- [Requirement]
Write out exactly the lines that run from the one containing "558x305 pixels." to the end of the entries below, with both end lines included.

Content starts

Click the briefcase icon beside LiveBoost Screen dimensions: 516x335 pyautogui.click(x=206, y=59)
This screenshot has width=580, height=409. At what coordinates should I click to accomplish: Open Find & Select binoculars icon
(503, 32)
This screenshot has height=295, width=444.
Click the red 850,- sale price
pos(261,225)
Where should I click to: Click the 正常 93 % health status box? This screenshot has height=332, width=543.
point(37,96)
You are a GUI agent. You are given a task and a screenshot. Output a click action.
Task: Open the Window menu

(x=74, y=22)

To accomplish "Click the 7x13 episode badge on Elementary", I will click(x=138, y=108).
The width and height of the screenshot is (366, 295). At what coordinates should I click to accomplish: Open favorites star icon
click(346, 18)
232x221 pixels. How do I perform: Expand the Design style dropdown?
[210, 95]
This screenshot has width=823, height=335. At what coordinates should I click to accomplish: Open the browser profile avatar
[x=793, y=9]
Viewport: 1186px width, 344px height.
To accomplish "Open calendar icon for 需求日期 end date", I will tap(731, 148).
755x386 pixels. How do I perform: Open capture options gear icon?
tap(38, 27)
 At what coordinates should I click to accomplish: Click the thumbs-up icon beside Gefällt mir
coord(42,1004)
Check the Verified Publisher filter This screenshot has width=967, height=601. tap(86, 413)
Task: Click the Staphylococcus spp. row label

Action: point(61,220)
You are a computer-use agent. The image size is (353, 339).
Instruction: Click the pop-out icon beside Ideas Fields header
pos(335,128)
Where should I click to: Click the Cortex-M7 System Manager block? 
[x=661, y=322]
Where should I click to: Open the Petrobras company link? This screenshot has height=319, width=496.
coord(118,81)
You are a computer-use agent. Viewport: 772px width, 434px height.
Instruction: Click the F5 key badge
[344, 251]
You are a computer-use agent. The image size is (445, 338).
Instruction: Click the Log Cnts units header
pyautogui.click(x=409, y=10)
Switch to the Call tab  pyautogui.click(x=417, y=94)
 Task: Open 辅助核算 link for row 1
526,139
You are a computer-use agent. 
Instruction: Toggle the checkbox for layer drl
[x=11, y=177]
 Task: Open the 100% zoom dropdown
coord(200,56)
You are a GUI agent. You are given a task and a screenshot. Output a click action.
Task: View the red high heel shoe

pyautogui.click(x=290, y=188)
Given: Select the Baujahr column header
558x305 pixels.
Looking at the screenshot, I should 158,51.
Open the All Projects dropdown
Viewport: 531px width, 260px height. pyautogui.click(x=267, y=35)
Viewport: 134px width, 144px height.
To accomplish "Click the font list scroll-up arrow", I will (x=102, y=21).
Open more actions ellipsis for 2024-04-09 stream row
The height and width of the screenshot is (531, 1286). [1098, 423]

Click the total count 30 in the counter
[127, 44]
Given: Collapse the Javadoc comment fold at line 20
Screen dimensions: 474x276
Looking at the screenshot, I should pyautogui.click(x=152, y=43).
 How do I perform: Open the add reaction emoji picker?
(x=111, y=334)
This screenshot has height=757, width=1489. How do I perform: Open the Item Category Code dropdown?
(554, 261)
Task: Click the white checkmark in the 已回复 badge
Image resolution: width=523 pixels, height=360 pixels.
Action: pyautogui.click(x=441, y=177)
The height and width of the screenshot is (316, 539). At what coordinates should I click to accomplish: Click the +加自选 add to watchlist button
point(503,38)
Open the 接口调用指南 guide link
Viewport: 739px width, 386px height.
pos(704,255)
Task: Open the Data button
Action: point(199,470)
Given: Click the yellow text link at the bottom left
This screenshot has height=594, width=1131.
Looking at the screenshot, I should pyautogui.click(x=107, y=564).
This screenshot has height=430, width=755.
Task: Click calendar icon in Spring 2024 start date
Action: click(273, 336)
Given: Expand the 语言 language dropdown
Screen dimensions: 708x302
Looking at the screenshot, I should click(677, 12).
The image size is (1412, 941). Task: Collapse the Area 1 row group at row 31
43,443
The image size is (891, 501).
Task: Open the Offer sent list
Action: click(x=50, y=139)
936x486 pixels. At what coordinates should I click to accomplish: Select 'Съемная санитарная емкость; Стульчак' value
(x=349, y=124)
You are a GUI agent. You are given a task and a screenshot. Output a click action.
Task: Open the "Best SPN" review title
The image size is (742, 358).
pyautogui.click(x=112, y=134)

Content ends

- [Solution]
558x305 pixels.
Looking at the screenshot, I should 158,51.
Open the All Projects dropdown
Viewport: 531px width, 260px height. pyautogui.click(x=267, y=35)
Viewport: 134px width, 144px height.
To accomplish "Click the font list scroll-up arrow", I will (x=102, y=21).
Open more actions ellipsis for 2024-04-09 stream row
The height and width of the screenshot is (531, 1286). [1098, 423]

Click the total count 30 in the counter
[127, 44]
Given: Collapse the Javadoc comment fold at line 20
Screen dimensions: 474x276
Looking at the screenshot, I should pyautogui.click(x=152, y=43).
 How do I perform: Open the add reaction emoji picker?
(x=111, y=334)
This screenshot has height=757, width=1489. How do I perform: Open the Item Category Code dropdown?
(554, 261)
Task: Click the white checkmark in the 已回复 badge
Image resolution: width=523 pixels, height=360 pixels.
Action: pyautogui.click(x=441, y=177)
The height and width of the screenshot is (316, 539). At what coordinates should I click to accomplish: Click the +加自选 add to watchlist button
point(503,38)
Open the 接口调用指南 guide link
Viewport: 739px width, 386px height.
pos(704,255)
Task: Open the Data button
Action: point(199,470)
Given: Click the yellow text link at the bottom left
This screenshot has height=594, width=1131.
Looking at the screenshot, I should pyautogui.click(x=107, y=564).
This screenshot has height=430, width=755.
Task: Click calendar icon in Spring 2024 start date
Action: click(273, 336)
Given: Expand the 语言 language dropdown
Screen dimensions: 708x302
Looking at the screenshot, I should click(677, 12).
The image size is (1412, 941). Task: Collapse the Area 1 row group at row 31
43,443
The image size is (891, 501).
Task: Open the Offer sent list
Action: click(x=50, y=139)
936x486 pixels. At what coordinates should I click to accomplish: Select 'Съемная санитарная емкость; Стульчак' value
(x=349, y=124)
You are a GUI agent. You are given a task and a screenshot. Output a click action.
Task: Open the "Best SPN" review title
The image size is (742, 358).
pyautogui.click(x=112, y=134)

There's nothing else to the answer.